Report Questions Viability of the Internet

Management consultancy A.T. Kearney has released a report entitled A Viable Future Model for the Internet, which explores the technical and commercial sustainability of the current explosive growth in traffic and services, especially video.

The report was commissioned by Deutsche Telekom, France Telecom-Orange, Telecom Italia and Telefónica as a contribution to the policy debates currently underway about sustaining economic growth, realising the goals of the European Digital Agenda and preserving an open and competitive internet. And while it pertains to the internet, its findings seem equally applicable to the mobile data landscape.

The report analyses the investment in fixed and wireless networks that is required to support the dramatic increase of internet traffic. Even without fibre roll-out to all homes and businesses, the industry will need to invest €8bn euros per annum above its current trend rate just to maintain current service levels and prevent the web choking on the rapid growth in video content.

Yet those who benefit from higher traffic volumes are those who generate it (typically content sites and over-the-top providers) and those who consume it (typically end users), while telecommunications companies today earn almost no revenue from the incremental traffic. Incentives for more efficient usage of bandwidth and for investment in future capacity are therefore depressed, the firm says, by this “structural disconnect”.
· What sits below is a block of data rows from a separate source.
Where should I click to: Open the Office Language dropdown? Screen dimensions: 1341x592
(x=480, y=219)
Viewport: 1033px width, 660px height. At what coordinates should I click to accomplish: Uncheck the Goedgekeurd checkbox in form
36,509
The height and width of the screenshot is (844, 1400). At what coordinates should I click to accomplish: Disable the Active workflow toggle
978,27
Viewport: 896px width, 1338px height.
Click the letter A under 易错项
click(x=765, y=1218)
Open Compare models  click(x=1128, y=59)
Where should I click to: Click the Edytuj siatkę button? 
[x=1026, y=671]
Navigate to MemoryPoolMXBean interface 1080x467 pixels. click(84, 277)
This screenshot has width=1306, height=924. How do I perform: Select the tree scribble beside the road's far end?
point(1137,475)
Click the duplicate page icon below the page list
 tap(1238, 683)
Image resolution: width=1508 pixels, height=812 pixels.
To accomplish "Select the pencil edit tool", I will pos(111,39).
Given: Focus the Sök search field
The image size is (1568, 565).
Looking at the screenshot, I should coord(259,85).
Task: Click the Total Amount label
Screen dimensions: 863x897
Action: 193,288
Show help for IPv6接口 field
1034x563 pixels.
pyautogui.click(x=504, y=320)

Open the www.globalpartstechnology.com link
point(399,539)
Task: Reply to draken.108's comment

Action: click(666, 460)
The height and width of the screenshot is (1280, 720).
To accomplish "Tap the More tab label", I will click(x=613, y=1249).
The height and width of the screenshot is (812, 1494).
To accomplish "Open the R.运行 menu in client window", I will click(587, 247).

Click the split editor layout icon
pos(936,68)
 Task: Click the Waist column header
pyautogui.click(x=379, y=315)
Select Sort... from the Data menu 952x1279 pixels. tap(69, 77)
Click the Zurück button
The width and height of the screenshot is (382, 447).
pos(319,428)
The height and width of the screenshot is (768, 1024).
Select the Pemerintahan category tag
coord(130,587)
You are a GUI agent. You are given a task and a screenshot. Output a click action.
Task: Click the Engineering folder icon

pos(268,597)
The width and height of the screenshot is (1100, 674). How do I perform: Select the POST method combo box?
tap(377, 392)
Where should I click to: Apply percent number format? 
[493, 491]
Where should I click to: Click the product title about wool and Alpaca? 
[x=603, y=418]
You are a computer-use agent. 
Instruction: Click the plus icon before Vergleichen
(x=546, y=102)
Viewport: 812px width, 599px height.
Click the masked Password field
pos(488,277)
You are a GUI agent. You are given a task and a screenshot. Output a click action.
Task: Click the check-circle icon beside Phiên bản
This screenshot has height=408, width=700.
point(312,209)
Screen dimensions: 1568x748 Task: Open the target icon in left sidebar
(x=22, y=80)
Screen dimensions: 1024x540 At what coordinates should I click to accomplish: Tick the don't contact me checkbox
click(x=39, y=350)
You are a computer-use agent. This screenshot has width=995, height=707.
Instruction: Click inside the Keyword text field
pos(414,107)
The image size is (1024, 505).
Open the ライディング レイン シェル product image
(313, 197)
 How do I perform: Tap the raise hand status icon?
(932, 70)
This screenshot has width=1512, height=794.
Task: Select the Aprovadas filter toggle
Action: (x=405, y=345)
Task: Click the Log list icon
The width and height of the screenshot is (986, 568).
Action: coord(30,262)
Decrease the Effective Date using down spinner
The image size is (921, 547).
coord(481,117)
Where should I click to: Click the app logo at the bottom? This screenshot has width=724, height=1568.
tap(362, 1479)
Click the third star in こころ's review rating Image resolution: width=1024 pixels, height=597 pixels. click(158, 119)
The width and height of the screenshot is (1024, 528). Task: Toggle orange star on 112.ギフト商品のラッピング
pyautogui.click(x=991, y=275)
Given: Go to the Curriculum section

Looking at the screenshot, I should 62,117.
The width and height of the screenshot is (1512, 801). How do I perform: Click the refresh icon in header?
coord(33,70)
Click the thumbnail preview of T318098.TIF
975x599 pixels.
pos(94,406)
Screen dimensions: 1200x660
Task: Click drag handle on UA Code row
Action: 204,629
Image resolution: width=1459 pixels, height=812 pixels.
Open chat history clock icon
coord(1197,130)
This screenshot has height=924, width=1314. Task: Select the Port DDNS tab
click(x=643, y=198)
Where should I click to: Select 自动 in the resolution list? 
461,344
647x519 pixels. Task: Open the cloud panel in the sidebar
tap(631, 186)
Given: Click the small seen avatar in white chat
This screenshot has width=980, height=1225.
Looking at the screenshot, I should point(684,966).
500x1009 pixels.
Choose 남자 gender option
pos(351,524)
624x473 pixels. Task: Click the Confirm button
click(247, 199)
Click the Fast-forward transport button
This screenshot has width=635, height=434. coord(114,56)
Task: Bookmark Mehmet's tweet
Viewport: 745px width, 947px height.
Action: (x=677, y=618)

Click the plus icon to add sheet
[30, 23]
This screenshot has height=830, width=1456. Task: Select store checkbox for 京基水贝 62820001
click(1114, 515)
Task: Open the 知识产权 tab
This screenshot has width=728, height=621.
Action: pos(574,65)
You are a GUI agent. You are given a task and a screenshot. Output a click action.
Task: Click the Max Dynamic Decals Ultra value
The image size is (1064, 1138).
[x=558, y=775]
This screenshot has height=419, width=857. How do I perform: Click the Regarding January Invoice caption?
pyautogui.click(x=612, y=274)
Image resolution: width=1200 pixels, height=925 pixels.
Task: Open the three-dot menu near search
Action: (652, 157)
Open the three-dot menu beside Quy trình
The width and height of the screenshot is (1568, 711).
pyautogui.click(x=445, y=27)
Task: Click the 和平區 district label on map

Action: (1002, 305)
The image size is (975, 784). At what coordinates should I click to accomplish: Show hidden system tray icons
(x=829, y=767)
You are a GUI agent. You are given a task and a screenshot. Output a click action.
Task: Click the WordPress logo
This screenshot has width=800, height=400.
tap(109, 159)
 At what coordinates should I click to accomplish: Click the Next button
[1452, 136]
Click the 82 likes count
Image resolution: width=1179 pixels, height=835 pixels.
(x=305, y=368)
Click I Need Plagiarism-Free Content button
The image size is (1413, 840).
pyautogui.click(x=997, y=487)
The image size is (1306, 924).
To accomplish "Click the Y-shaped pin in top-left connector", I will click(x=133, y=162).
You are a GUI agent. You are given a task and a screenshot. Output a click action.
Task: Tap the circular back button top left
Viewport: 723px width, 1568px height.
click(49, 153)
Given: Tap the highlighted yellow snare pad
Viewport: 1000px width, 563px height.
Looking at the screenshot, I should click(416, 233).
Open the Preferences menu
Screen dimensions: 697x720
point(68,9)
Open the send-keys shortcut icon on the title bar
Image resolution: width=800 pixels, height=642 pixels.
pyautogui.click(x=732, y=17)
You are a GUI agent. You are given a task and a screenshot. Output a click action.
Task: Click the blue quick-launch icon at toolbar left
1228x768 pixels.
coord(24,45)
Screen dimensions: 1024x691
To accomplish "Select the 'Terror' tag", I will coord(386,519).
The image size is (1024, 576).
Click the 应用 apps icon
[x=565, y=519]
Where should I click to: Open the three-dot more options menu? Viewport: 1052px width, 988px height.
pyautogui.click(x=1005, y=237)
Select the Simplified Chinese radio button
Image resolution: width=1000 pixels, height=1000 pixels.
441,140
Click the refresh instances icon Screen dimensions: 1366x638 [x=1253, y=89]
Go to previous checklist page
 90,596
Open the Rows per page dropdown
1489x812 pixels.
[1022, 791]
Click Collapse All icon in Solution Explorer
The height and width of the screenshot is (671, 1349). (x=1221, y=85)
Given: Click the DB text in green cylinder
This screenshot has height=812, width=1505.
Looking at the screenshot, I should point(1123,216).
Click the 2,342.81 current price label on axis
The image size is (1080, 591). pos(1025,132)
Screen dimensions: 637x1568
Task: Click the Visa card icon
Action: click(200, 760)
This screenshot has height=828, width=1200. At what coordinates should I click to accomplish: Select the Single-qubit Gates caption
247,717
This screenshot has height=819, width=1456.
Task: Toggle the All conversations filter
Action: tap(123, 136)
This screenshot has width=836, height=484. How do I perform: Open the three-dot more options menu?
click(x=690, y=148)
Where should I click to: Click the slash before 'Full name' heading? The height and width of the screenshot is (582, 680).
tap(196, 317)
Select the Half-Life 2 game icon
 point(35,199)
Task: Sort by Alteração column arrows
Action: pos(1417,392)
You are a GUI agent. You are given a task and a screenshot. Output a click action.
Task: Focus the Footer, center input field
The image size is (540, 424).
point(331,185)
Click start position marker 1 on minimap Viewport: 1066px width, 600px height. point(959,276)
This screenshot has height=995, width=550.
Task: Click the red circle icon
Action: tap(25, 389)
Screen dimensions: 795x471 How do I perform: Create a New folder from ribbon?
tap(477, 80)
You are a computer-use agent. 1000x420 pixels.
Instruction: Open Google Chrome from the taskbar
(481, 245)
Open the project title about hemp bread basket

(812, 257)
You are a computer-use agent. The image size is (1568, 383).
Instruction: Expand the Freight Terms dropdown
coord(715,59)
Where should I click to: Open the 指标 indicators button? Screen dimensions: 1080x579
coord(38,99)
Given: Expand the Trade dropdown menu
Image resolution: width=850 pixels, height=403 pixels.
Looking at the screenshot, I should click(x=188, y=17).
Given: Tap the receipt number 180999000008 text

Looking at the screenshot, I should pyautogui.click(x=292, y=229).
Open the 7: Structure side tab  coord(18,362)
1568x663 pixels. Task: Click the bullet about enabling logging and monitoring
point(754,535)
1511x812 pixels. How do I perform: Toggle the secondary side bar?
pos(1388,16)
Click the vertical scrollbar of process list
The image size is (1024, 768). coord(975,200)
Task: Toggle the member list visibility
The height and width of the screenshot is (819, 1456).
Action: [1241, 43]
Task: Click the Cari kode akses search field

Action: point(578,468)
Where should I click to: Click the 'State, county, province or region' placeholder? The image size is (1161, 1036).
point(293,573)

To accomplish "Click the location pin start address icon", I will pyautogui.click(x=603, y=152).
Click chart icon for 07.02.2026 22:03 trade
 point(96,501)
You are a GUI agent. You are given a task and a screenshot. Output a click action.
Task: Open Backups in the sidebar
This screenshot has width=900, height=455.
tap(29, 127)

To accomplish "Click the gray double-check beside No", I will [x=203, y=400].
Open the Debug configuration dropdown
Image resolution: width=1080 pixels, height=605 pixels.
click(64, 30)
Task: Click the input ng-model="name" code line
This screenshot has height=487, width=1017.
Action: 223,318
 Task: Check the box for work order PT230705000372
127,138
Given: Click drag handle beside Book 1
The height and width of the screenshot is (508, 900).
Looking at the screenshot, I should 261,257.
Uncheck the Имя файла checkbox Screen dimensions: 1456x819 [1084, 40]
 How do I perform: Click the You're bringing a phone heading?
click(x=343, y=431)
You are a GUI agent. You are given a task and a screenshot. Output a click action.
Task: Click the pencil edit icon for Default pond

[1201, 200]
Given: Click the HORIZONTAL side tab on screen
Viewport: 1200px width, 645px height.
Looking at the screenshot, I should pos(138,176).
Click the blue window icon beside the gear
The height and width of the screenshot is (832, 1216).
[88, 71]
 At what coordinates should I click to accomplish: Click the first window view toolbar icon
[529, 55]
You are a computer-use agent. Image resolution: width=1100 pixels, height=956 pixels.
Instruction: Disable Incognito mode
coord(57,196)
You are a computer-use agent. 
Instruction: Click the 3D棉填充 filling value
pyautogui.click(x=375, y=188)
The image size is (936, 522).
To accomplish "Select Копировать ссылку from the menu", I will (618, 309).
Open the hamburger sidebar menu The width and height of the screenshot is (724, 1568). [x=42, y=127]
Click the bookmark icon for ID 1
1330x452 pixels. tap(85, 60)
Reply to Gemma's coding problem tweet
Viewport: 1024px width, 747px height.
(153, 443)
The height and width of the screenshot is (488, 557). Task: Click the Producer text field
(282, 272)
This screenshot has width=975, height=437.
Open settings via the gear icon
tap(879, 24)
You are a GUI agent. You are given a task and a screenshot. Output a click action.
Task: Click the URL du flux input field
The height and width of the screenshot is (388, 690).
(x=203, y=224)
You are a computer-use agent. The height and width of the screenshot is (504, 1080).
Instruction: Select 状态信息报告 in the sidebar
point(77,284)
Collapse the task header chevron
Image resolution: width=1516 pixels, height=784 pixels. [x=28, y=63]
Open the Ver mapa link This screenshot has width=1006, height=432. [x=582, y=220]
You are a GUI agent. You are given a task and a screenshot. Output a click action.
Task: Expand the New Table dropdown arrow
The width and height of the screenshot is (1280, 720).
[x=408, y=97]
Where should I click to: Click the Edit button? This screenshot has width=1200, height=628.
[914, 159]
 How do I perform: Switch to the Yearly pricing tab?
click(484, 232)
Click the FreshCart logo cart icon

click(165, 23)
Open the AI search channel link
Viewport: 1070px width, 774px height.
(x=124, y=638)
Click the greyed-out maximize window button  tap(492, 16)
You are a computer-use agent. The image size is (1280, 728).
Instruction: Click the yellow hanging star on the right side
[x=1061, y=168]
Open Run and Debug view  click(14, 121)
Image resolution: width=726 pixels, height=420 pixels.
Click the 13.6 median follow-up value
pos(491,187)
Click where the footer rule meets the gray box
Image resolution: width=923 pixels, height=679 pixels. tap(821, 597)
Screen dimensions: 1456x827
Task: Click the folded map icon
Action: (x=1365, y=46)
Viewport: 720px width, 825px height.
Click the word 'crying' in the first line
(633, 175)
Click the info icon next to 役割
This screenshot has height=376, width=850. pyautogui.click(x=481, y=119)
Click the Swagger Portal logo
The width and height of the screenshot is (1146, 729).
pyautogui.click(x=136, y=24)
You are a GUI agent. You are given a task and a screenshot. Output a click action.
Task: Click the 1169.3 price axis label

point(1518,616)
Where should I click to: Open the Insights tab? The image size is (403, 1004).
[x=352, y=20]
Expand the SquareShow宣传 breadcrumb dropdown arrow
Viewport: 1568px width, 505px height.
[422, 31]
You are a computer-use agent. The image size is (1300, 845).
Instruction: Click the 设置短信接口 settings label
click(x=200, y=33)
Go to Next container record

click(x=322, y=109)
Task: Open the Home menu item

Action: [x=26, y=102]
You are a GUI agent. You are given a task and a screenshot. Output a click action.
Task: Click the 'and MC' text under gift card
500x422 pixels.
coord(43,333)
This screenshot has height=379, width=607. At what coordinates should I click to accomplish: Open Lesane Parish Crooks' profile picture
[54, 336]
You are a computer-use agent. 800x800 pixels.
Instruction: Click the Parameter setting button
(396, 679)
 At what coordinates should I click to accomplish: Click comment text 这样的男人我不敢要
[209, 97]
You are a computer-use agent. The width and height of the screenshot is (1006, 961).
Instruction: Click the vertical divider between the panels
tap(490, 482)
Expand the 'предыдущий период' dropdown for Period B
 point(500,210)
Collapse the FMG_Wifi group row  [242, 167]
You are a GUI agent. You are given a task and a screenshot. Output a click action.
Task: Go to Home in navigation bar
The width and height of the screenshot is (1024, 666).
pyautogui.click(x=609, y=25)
Mark Page, an A.T. Kearney partner and lead author of the report says: “Recent traffic growth figures and mid-term forecasts for future growth are impressive, but raise serious challenges regarding the viability of the current internet model. Without significant improvement in price signals and investment incentives, this will put innovation at risk and have knock-on effects for those sectors which hope to launch new services dependent on high performance networks.”

The report therefore analyzes four potential ways to address the imbalance: modifying customer pricing; introducing traffic dependent wholesale charges (mainly impacting over-the-top players); launching a new set of enhanced quality services over the public internet, and offering similar enhanced quality services based on bilateral agreements between market players. The report quantifies each of these options and finds that, although all of them could contribute to make the internet more viable, none of them alone is enough to solve the full problem. Therefore the solution is likely to be a blend of options.

“Policy-makers should adopt an open and supportive approach regarding new business models which are emerging now,” says Page. “Some of the recent public debate has not been helpful: for instance a misguided belief that the internet – or even fundamental principles of free speech and free enterprise – would suffer from the introduction of more balanced and rational charging. The opposite is true: without clear economic incentives, network congestion will choke off innovation and usage.”